El campo de manzanas
En la noche celebrarán los quince años de su hija mayor, la emoción no la ha dejado pegar el ojo en la última semana. Macarena trabajó horas extras durante un año para poder ajustar para los gastos de la fiesta. Por videollamada estuvo presente en todo el proceso, desde la reunión familiar de planificación en donde estuvieron abuelos, tíos, sobrinos y amigos cercanos, hasta los últimos ajustes en los que ella tuvo la última palabra.
Macarena quiere que la fiesta de su hija sea recordada en todo el pueblo, es la forma que encontró de abrazarla lo más fuerte posible desde la lejanía que tiene El Norte, hasta su pueblo natal en Candelaria, Lempira, Honduras y también para demostrarle a los que la criticaron por ser mamá soltera, que su hija podía tener una fiesta de lujo sin necesidad de tata.
Así fue comprando dos vacas, tres marranos, una cabra y una docena de patos para la fiesta. Desde Estados Unidos envió por encomienda, cajas de licor, manteles, servilletas, platos y cubiertos desechables, el vestido y los trajes para la familia. Macarena cargó con todo, hasta con los pagos del taxi que llevó a su familia a cambiar las remesas para el alquiler del salón.
Son las siete de la mañana y Macarena ya ha cargado ocho veces la bolsa con cincuenta libras de manzanas. La escalera es su eterna compañera, sube y baja los tres metros de altura para alcanzar las frutas que están en las últimas ramas de los árboles, le pagan treinta dólares por cada novecientas libras entregadas. La espalda la tiene astillada, con hernia en un disco y las manos llenas de artritis, porque no importa el clima las manzanas tienen que ser cortadas.
Macarena como la mayoría de migrantes indocumentados que trabajan en el campo de manzanas en Nueva York, desconocen el centro de la ciudad, porque trabajan de lunes a domingo, pero también porque salir a pasear es un lujo que pocos se pueden dar, un gasto extra de pasaje en tren o autobús les desajusta las remesas. Y el principal enemigo de los indocumentados en el país: el miedo a una deportación.
Por eso Macarena prefiere pagar a una compañera de trabajo para que la pase recogiendo y la pase dejando de regreso, así no viajar en transporte público. Pero sabe perfectamente que una redada en los campos de cultivo haría de la deportación algo inevitable. Con trece años viviendo en Estados Unidos algo ha aprendido para la sobrevivencia diaria, lo de rascarse con sus propias uñas lo aprendió de niña en su pueblo natal.

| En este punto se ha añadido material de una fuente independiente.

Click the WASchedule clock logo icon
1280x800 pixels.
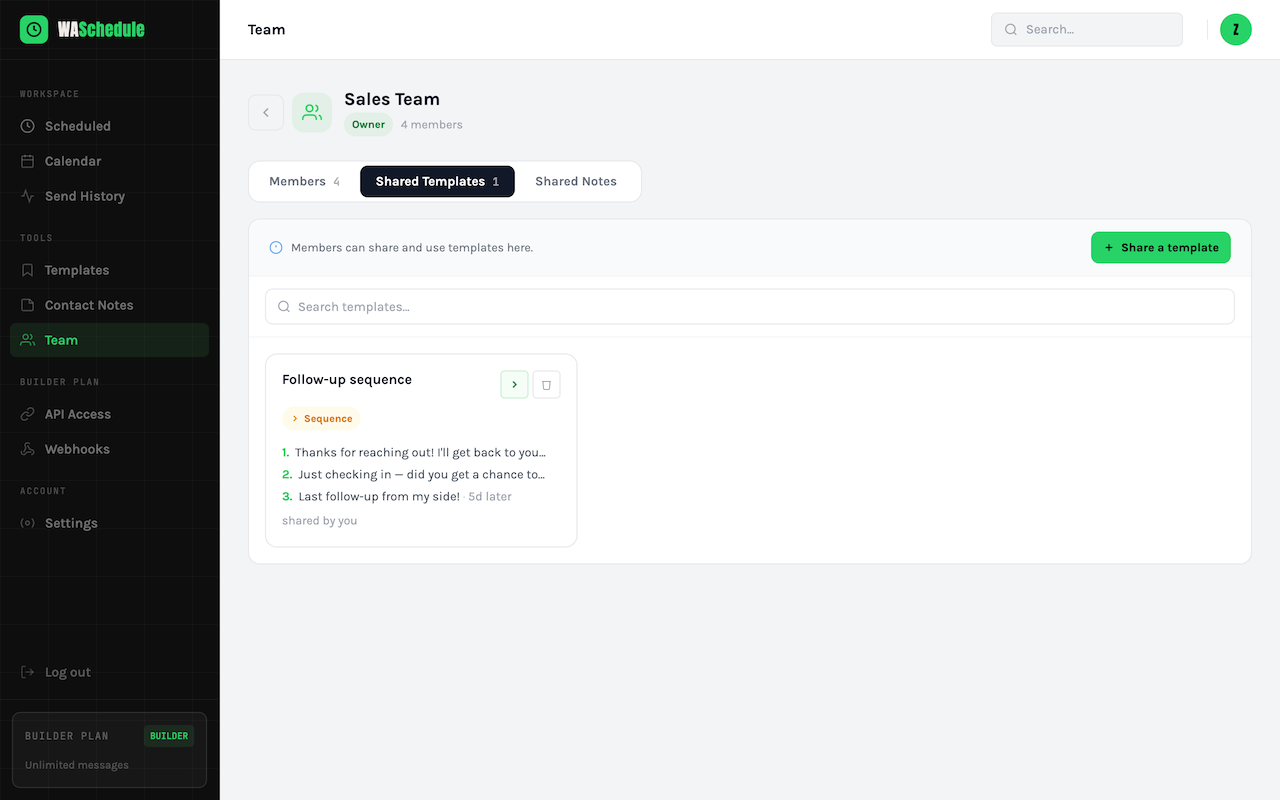tap(34, 30)
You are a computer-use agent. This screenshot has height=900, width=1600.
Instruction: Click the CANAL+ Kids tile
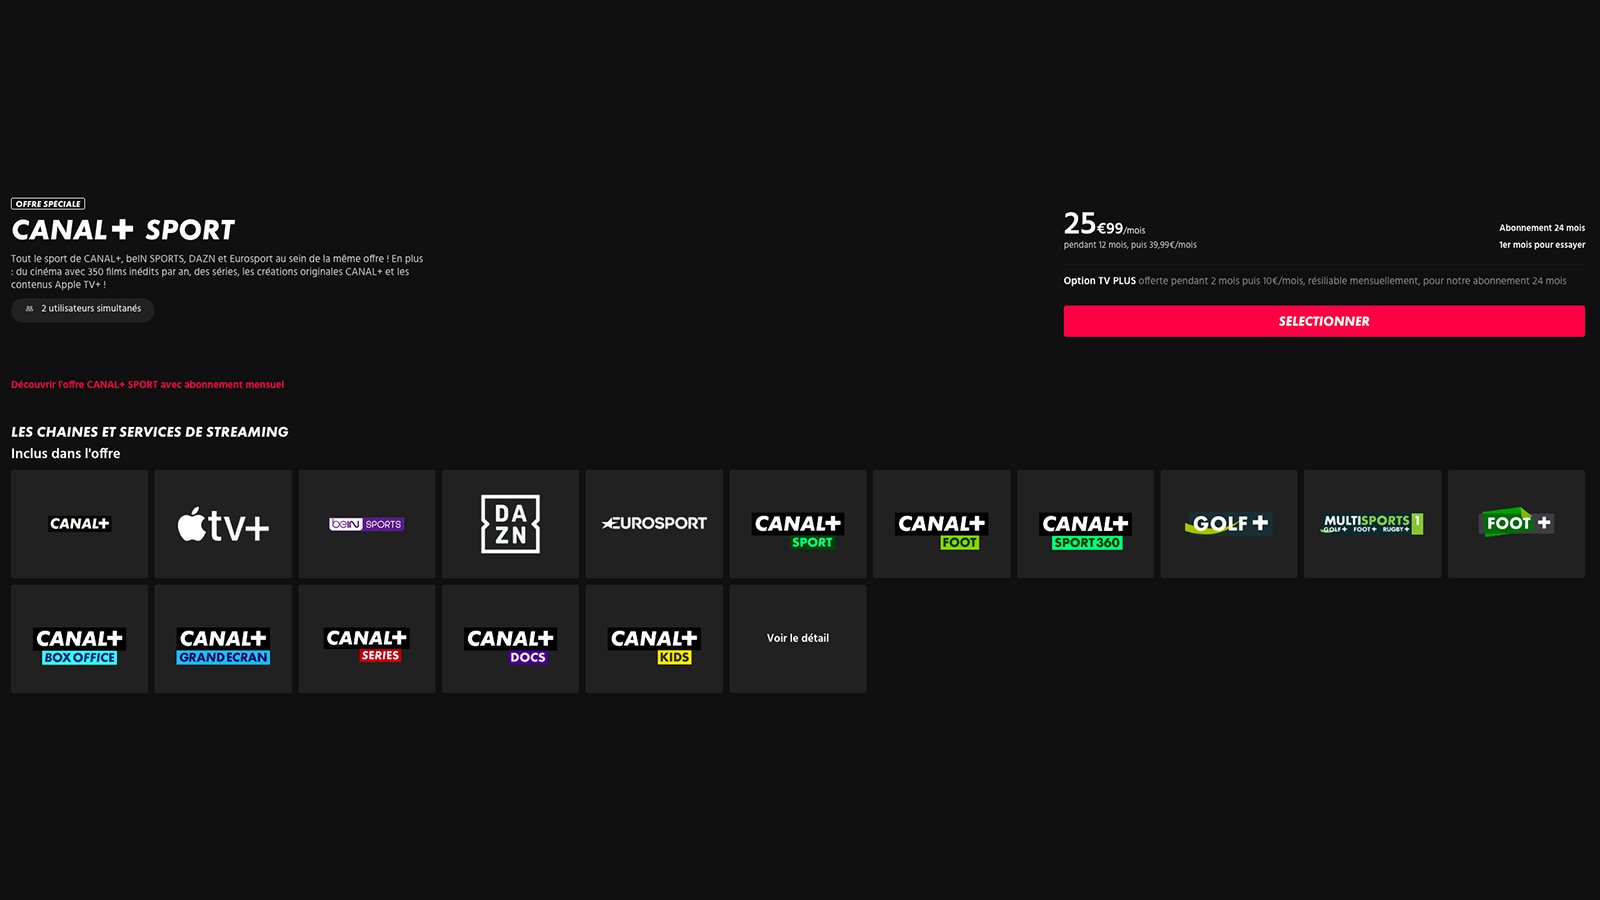[x=654, y=639]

Cada día se queda trabajando tres horas extras, aunque no estará presente físicamente en la fiesta de su hija lo estará en videollamada, por eso hoy no trabajará las horas extras y pidió permiso para salir temprano, aunque el pago de esas horas le desajustará el pago de la luz y el teléfono. Tiene que ir al salón de belleza a que le pinten el pelo y le hagan un peinado, el vestido lo compró en una tienda de segunda mano y lo envió a una lavandería, se lo dejaron nítido. En el apartamento que comparte con nueve migrantes más ya arregló un rincón para sentarse con sus compañeras de vivienda y disfrutar de la fiesta.

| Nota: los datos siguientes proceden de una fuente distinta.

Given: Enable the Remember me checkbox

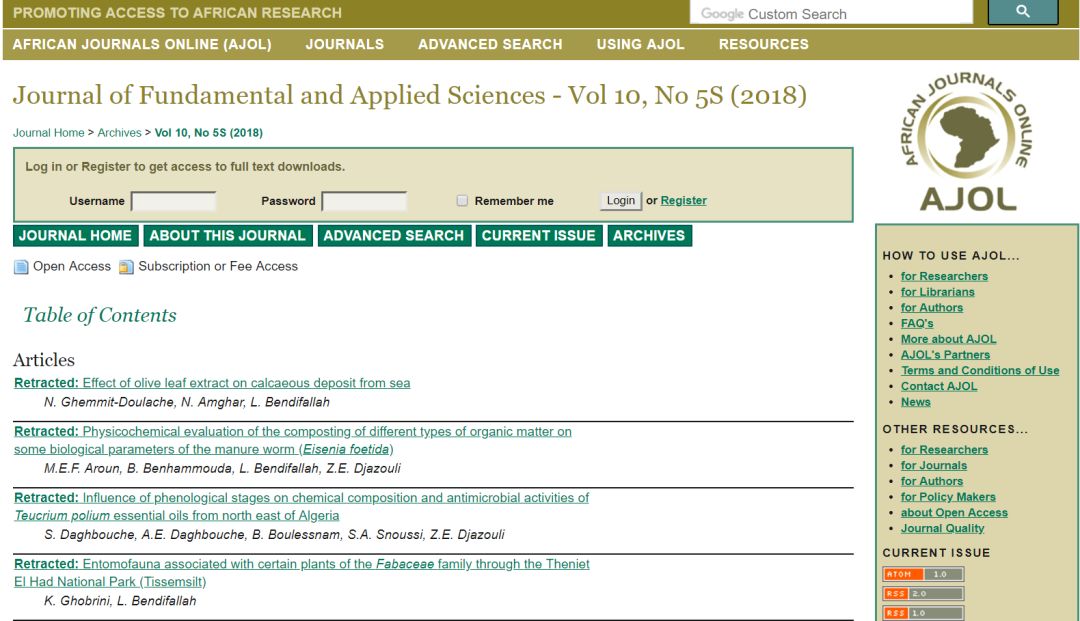Looking at the screenshot, I should click(x=462, y=201).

Entre todas compraron las boquitas y los piquetes para estar en sintonía. Macarena piensa disfrutarse la fiesta al máximo y quiere ver cómo van los envidiosos del pueblo a la fiesta de su hija y que coman hasta empacharse y que tomen hasta perder el sentido, para que se recuerde durante muchos años la fiesta de quince años de una de las hijas de la Macarena, la que limpiaba los baños de la terminal de buses en el pueblo.
El otro año le tocará la fiesta de su segunda hija, ella insiste en hacerle fiesta, pero la niña quiere que guarde el dinero para pagarle a un coyote que la lleve a Nueva York, para abrazar a su mamá en persona y trabajar con ella en los campos de manzana.